##### SOURCE DATA

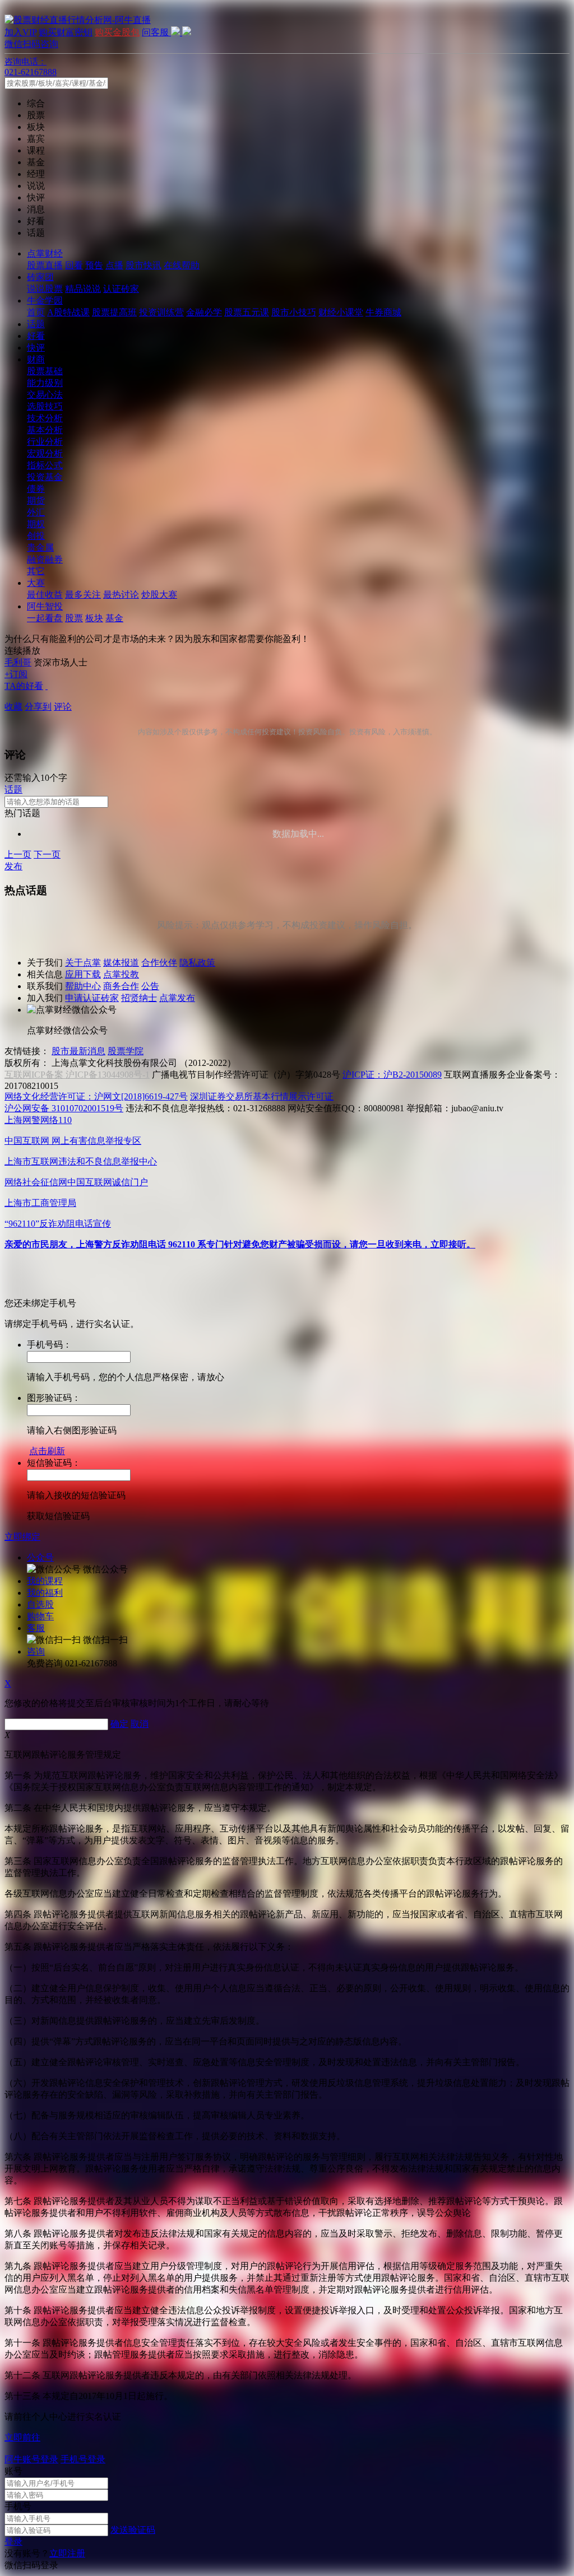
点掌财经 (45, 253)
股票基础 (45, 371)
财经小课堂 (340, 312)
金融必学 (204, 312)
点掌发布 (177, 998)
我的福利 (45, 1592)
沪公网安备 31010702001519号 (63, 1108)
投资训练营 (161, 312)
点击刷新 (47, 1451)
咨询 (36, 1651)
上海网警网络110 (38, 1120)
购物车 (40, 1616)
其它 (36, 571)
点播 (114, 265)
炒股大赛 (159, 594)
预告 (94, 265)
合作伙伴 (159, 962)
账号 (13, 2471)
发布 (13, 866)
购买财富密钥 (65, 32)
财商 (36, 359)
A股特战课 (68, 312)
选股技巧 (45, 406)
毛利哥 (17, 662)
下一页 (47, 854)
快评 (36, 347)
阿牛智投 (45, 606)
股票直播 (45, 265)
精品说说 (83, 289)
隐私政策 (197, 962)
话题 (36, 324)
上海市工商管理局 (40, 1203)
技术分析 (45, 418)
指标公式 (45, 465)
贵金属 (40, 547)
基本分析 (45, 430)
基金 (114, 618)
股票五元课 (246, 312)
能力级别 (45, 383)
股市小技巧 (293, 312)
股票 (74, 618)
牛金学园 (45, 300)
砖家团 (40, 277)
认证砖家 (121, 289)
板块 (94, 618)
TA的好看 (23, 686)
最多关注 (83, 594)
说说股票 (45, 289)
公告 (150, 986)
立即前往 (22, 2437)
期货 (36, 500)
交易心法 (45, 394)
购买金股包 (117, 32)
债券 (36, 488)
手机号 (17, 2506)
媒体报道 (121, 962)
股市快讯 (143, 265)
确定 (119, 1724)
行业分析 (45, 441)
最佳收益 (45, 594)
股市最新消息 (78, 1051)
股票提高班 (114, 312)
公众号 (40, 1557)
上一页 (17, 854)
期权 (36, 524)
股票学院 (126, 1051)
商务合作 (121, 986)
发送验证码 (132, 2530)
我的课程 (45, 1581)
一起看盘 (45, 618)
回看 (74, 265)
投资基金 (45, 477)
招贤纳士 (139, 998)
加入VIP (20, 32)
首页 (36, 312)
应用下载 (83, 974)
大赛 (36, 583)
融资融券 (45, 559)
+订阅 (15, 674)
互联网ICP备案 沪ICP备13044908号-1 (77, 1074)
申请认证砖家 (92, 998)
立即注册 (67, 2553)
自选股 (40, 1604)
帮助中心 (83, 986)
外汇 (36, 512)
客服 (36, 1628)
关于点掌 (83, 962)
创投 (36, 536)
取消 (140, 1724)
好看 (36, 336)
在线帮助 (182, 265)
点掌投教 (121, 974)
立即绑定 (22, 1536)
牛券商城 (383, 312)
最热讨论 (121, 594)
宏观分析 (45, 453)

##########
##### SOURCE DATA

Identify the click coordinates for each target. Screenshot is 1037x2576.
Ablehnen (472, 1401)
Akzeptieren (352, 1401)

##########

▶ [YOUR OBJECTIVE]
Your task for the entries above: copy exactly the span starting with the line with "立即前往 (22, 2437)" and going on through the line with "大赛 (36, 583)", both lines included, and nothing else.

▶ [ANSWER]
立即前往 (22, 2437)
期货 (36, 500)
交易心法 (45, 394)
购买金股包 (117, 32)
债券 (36, 488)
手机号 (17, 2506)
媒体报道 (121, 962)
股市快讯 (143, 265)
确定 (119, 1724)
行业分析 (45, 441)
最佳收益 (45, 594)
股市最新消息 (78, 1051)
股票提高班 (114, 312)
公众号 (40, 1557)
上一页 (17, 854)
期权 (36, 524)
股票学院 (126, 1051)
商务合作 (121, 986)
发送验证码 (132, 2530)
我的课程 (45, 1581)
一起看盘 (45, 618)
回看 (74, 265)
投资基金 (45, 477)
招贤纳士 (139, 998)
加入VIP (20, 32)
首页 (36, 312)
应用下载 (83, 974)
大赛 (36, 583)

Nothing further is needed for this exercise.